Saved data entries:
++++

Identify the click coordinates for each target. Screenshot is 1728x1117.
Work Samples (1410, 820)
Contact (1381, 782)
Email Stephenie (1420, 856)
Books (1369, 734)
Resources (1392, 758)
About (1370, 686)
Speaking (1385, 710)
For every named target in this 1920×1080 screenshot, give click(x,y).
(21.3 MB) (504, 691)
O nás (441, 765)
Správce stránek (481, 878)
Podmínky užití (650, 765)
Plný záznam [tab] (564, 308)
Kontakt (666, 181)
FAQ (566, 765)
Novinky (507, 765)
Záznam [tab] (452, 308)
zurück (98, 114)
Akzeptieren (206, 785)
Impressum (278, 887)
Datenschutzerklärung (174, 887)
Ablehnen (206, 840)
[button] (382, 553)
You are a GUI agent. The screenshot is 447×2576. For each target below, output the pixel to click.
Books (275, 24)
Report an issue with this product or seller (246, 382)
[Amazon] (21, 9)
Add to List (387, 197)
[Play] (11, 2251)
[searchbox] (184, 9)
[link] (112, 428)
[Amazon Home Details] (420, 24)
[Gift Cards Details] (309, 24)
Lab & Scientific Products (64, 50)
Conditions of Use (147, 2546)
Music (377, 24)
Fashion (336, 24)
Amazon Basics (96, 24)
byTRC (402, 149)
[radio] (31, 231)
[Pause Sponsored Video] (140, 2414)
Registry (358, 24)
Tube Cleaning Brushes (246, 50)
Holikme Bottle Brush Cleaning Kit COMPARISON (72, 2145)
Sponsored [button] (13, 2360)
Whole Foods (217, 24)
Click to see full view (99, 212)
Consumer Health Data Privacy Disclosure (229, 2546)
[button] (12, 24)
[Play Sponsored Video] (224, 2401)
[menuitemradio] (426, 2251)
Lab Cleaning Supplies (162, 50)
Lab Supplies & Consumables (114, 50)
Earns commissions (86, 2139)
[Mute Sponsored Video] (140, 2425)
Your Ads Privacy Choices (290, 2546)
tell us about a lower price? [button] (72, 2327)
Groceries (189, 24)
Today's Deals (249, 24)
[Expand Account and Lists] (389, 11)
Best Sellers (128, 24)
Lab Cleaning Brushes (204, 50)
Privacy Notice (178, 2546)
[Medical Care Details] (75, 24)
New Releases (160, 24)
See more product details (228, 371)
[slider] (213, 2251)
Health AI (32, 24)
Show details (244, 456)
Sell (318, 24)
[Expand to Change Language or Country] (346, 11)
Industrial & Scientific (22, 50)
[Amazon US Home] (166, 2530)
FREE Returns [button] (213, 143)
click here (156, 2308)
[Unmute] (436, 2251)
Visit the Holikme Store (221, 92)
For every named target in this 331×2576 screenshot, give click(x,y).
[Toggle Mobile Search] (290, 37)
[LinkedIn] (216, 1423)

++++

- **TASK PROMPT**
Output each line exactly, from the first line of the data down to the line that contains "[button] (382, 553)", both included.

- **REPLY**
Identify the click coordinates for each target. Screenshot is 1728x1117.
Work Samples (1410, 820)
Contact (1381, 782)
Email Stephenie (1420, 856)
Books (1369, 734)
Resources (1392, 758)
About (1370, 686)
Speaking (1385, 710)
For every named target in this 1920×1080 screenshot, give click(x,y).
(21.3 MB) (504, 691)
O nás (441, 765)
Správce stránek (481, 878)
Podmínky užití (650, 765)
Plný záznam [tab] (564, 308)
Kontakt (666, 181)
FAQ (566, 765)
Novinky (507, 765)
Záznam [tab] (452, 308)
zurück (98, 114)
Akzeptieren (206, 785)
Impressum (278, 887)
Datenschutzerklärung (174, 887)
Ablehnen (206, 840)
[button] (382, 553)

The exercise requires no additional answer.